﻿1 Timoteo.
2.
Exhorto, pues, ante todo, que se hagan súplicas, oraciones, intercesiones y acciones de gracias, por todos los hombres; 
por los reyes y por todos los que están en autoridad, para que vivamos quieta y reposadamente en toda piedad y honestidad. 
Porque esto es bueno y agradable delante de Dios nuestro Salvador, 
el cual quiere que todos los hombres sean salvos, y vengan al conocimiento de la verdad. 
Porque hay un solo Dios, y un solo mediador entre Dios y los hombres, Jesucristo hombre; 
el cual se dio a sí mismo en rescate por todos, para testimonio a su debido tiempo. 
Para lo cual yo soy ordenado predicador y apóstol (digo verdad en Cristo, no miento), maestro de los gentiles en fe y verdad. 
Quiero, pues, que los hombres oren en todo lugar, levantando manos santas, sin ira ni contienda. 

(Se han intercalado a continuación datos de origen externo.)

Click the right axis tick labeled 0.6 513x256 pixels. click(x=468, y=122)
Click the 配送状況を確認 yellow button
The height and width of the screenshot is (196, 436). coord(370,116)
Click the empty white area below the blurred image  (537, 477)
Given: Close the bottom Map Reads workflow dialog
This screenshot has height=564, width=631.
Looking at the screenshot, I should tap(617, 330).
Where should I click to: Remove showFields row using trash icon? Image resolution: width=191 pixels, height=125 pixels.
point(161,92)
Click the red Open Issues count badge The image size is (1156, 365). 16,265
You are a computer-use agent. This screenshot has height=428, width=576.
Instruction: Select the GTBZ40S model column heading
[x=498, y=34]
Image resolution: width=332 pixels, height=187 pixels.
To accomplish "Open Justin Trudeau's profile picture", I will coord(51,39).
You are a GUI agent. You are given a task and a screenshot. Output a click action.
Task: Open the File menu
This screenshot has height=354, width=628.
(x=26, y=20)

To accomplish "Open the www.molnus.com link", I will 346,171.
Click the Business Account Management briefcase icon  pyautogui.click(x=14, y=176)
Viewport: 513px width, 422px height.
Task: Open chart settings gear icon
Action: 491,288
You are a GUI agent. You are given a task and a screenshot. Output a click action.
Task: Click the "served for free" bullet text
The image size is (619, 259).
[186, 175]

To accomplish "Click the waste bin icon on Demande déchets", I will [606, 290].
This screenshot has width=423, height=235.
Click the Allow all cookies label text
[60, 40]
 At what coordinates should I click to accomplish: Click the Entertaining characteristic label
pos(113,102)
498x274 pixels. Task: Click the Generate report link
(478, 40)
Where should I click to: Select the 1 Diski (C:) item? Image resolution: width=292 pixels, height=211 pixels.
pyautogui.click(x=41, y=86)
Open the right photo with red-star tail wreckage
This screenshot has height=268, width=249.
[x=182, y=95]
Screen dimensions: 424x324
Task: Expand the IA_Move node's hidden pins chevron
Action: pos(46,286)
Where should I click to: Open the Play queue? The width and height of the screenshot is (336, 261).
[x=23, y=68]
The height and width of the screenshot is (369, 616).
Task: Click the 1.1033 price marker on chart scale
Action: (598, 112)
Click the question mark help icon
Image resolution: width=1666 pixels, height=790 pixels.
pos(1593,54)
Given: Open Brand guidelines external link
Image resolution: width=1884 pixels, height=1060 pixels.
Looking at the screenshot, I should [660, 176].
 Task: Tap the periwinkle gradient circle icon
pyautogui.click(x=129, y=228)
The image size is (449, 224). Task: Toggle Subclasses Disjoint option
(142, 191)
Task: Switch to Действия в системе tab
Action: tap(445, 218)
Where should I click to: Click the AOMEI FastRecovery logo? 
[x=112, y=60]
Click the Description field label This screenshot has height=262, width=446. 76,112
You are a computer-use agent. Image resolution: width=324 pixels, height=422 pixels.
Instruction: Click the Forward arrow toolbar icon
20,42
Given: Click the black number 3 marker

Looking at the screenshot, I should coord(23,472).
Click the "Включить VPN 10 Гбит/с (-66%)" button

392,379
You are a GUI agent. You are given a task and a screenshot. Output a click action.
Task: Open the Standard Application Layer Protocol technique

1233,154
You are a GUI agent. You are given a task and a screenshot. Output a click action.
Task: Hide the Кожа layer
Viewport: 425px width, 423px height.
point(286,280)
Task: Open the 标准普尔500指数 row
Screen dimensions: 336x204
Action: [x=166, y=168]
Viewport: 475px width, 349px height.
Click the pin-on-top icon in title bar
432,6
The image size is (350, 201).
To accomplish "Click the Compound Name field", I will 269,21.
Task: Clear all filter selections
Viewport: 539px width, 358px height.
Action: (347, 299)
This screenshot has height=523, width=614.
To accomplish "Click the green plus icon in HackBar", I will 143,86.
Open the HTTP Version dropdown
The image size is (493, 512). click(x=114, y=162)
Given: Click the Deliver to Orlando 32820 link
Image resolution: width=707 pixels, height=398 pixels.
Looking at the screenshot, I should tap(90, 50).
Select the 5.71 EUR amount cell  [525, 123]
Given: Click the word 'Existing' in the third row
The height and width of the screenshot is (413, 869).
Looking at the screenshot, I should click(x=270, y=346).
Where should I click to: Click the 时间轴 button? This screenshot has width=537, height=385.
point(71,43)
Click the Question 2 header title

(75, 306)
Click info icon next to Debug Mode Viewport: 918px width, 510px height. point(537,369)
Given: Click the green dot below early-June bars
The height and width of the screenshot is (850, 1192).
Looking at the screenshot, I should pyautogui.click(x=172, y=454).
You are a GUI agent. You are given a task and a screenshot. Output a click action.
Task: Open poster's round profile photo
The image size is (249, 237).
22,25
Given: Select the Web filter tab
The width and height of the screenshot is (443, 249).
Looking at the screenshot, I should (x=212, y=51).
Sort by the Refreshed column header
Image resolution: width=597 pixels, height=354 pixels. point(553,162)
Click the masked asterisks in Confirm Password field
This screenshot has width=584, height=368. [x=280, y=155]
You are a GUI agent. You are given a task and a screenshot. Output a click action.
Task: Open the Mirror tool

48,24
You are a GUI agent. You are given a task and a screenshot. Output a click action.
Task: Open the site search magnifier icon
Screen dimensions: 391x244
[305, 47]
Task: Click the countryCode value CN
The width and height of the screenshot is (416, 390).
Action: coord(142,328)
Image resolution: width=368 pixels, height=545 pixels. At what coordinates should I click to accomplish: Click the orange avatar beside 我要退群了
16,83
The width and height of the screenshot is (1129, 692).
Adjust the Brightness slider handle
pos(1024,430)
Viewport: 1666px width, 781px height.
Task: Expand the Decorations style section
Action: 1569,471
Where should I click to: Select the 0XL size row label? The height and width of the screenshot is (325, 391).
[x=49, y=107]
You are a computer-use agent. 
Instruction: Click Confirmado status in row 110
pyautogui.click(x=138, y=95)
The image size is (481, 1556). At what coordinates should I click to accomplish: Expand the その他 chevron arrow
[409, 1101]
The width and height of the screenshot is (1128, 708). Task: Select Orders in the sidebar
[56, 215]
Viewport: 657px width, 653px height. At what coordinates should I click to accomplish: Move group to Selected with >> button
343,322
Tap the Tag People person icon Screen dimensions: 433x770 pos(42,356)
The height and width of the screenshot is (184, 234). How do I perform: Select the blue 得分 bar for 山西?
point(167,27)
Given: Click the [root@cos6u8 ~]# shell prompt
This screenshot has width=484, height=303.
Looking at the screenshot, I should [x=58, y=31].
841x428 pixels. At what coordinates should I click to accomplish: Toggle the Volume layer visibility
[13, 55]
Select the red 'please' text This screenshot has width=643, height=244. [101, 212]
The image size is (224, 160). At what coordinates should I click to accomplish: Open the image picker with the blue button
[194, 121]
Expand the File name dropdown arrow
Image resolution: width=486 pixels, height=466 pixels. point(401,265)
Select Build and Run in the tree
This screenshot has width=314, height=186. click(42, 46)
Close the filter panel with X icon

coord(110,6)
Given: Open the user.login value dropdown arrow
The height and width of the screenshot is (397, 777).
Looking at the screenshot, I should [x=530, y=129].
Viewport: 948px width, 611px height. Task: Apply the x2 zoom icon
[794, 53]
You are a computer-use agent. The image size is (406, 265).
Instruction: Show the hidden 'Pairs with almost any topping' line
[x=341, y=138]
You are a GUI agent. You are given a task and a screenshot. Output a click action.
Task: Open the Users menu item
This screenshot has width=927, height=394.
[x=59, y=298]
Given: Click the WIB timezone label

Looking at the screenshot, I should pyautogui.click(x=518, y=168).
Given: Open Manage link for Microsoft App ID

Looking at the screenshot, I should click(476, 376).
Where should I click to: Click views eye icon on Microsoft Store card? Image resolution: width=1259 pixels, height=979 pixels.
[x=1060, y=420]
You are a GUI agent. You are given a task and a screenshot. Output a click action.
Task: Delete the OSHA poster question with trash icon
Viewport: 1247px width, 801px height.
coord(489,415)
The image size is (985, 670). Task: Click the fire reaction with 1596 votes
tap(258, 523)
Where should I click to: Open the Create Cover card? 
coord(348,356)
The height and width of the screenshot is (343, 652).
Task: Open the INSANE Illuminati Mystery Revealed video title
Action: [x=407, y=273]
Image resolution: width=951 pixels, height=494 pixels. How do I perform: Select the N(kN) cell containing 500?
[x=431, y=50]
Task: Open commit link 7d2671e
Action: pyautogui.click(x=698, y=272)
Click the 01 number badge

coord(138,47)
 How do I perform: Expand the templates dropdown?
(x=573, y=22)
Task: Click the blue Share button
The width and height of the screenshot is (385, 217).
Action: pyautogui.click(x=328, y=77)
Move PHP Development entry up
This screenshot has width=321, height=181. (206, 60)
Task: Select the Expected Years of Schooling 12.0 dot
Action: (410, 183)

Asimismo también, que las mujeres se adornen con atavío decoroso, con vergüenza y modestia; no con cabellos encrespados, u oro, o perlas, o vestidos costosos; 
sino con buenas obras, como corresponde a mujeres que profesan piedad. 
La mujer aprenda en silencio, con toda sujeción. 
Porque no permito a la mujer enseñar, ni usurpar autoridad sobre el varón, sino estar en silencio. 
Porque Adán fue formado primero, después Eva; 
y Adán no fue engañado, sino que la mujer, al ser engañada, cayó en transgresión: 
Pero será salva engendrando hijos, si permanecieren en fe y caridad y santidad, con modestia.